Although one could explore the specific traces chronologically, this exhibition does not intend to list the breadth of China’s journey in social modernization with an archival presentation. The exhibition posits its narrative on a broader temporal and spatial parameter, around which a constellation of exhibition structure could be constructed. Light (material, form, and space) is included in the artists’ mediums and means of intervention to this exhibition; heat (energy, temperature, passion) is what fuels the transformations pertaining to social/aesthetic systems and actual conditions; and power (power, strength, speed) does not only point to the historical impetus and motives, but also serves as a response to the eruption and accelerated dissemination of information.

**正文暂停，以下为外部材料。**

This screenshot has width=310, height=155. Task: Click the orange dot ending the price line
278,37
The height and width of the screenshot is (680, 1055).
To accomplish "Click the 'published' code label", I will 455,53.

Most of the participating artists, including Chen Baoyang, Cui Jie, Ge Yulu, Hu Weiyi, Mao Haonan, Liu Ren, Wang Zhiyi and Wang Tuo are young artists of China’s new generation. The interaction between individual artistic practices as well as specific history context and development of urban space cannot be simply construed as “nostalgia for the present (Fredric Jameson)”. Instead, it should elaborate how the artists command their unique experiences and practices in the here and now and dive into the fluid, interwoven and dazzling moment of the contemporary.

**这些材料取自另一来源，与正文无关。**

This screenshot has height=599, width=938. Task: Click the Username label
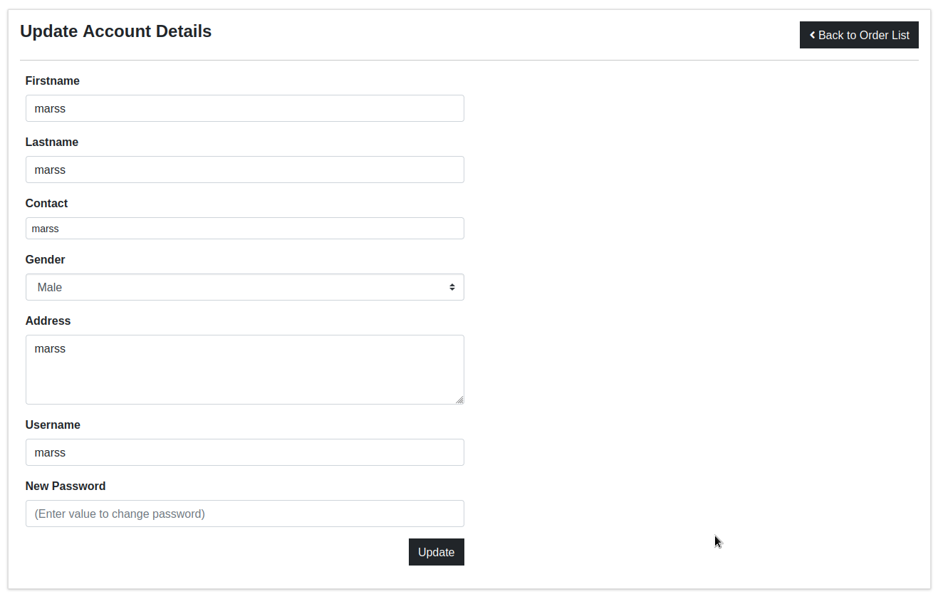tap(53, 425)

Whether in the French Concession of Shanghai or the global cultural system at large, there has never been a shortage of legends and stories. Based on the geological and historical background of SPARE Space, a series of questions will be brought up: how do we establish the connection between memories and the present? How do we trace a clue amidst the dispersive historical time? Started from these questions, the exhibition extends a new intertextual relationship with historical aesthetics through visual archaeology and literature, body and space, interpersonal communications, virtual currency as well as internet and everyday lives. The roster of artists would be more akin to memory awakeners to a disconnected time. For them, “The past is not simply about the politics of memories, nor a land to be returned to (Arjun Appadurai)”.